Can you copy out everything from the line containing "The height and" down to the line containing "click(534, 176)", character for character, with the pictures left out of your answer?

→ **Provided records**
○ ○ ○

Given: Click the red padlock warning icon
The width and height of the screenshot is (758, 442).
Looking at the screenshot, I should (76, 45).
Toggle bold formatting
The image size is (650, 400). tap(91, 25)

○ ○ ○

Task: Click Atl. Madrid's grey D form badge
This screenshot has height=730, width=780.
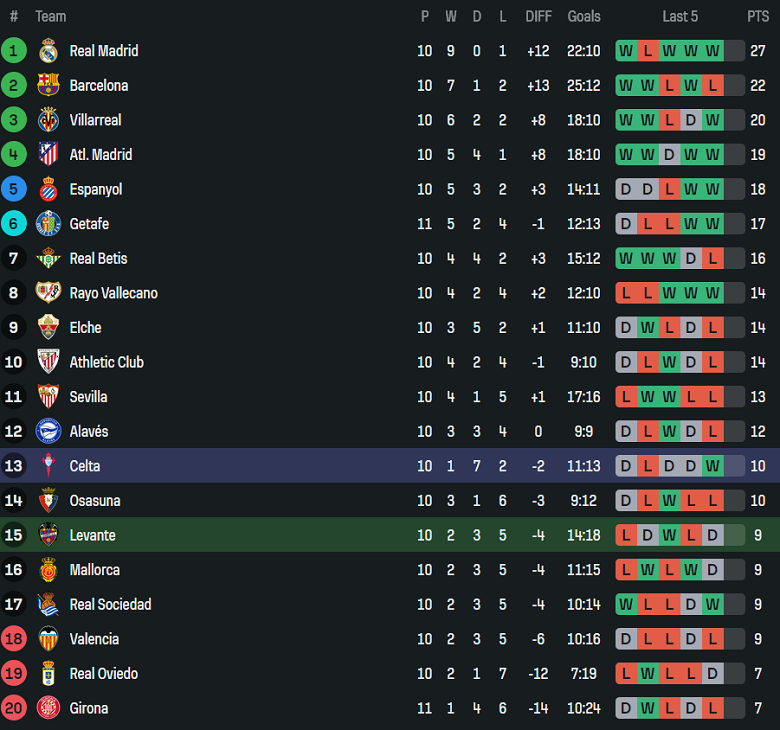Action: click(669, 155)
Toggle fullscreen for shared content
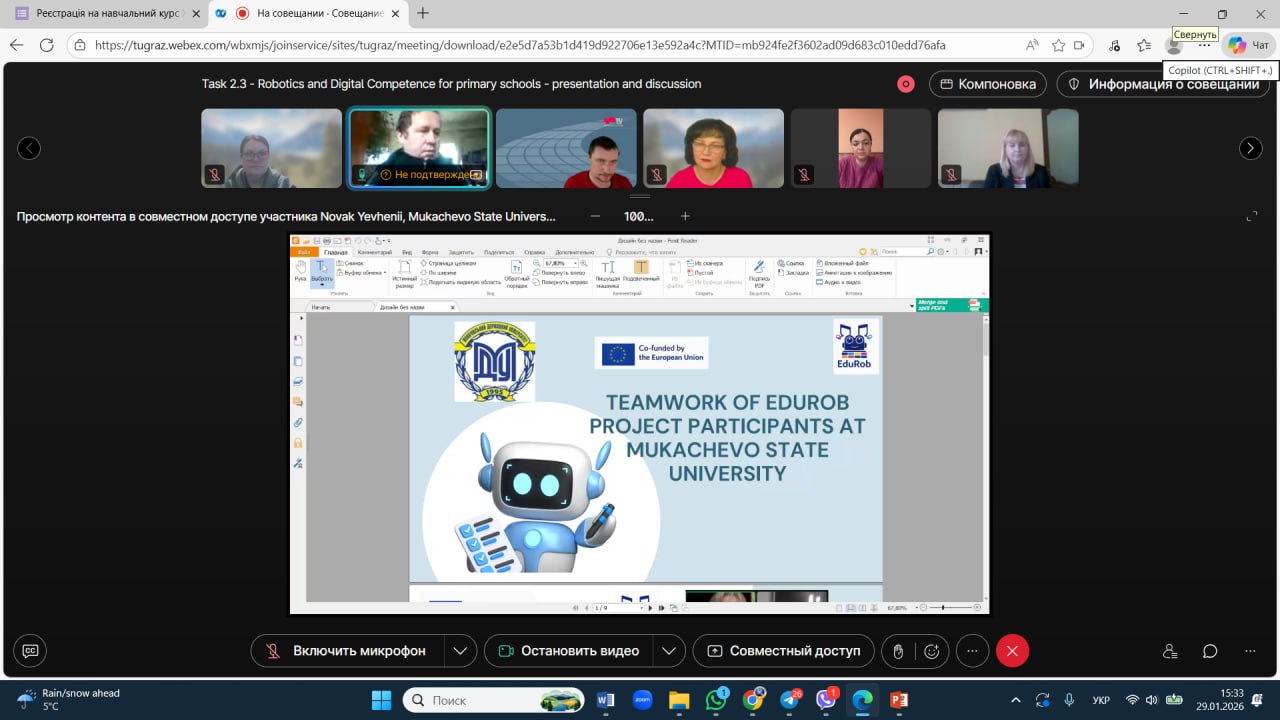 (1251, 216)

○ ○ ○

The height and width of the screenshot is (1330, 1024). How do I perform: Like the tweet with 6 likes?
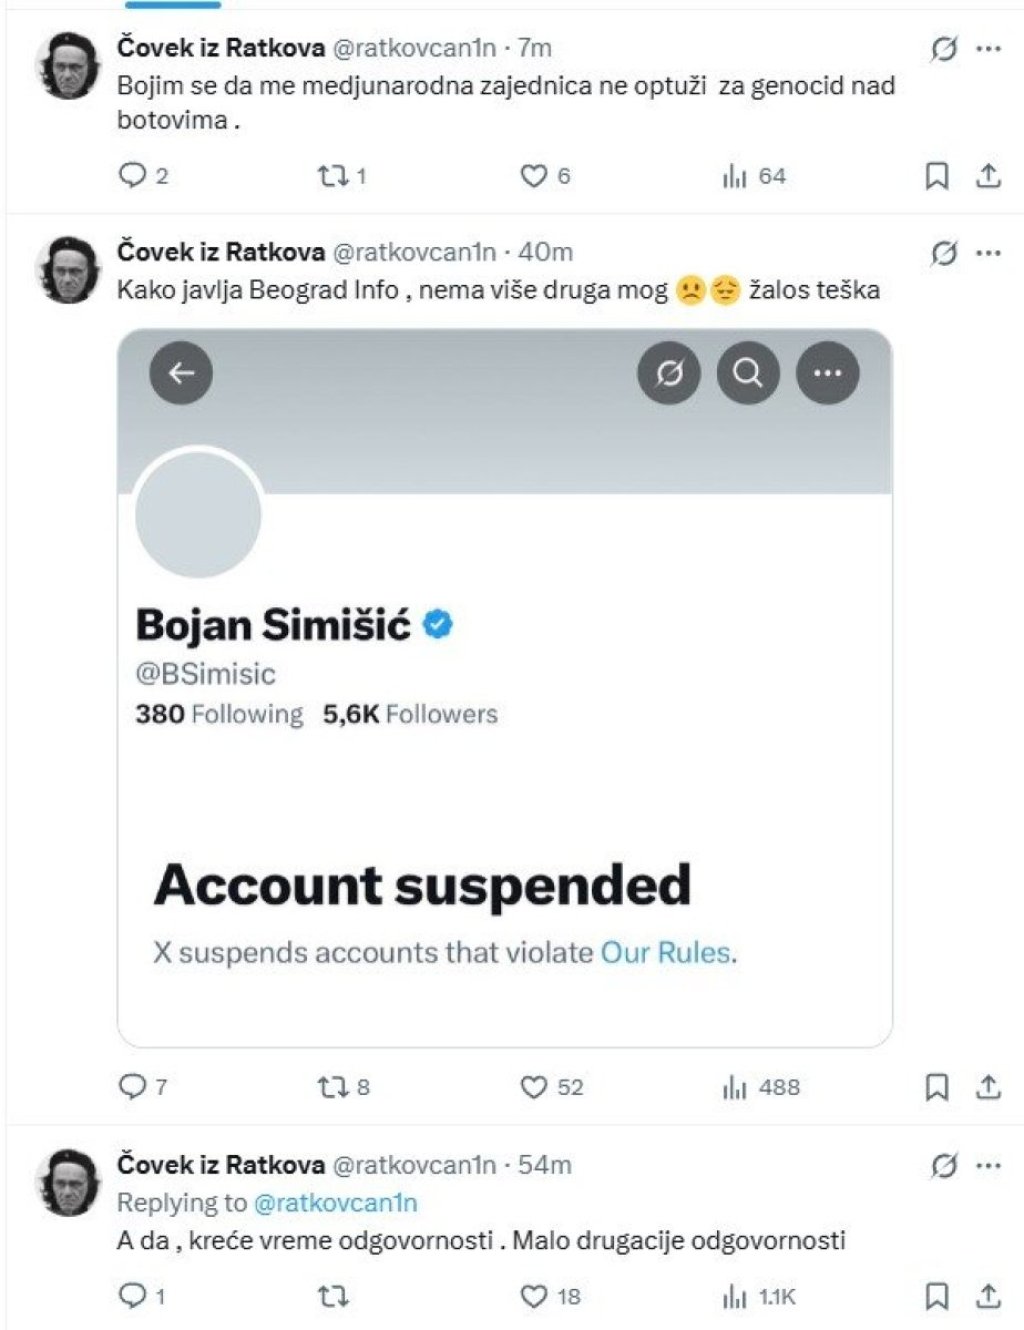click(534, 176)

○ ○ ○

→ **Answer for the task**
The height and width of the screenshot is (1330, 1024). How do I perform: Like the tweet with 6 likes?
click(534, 176)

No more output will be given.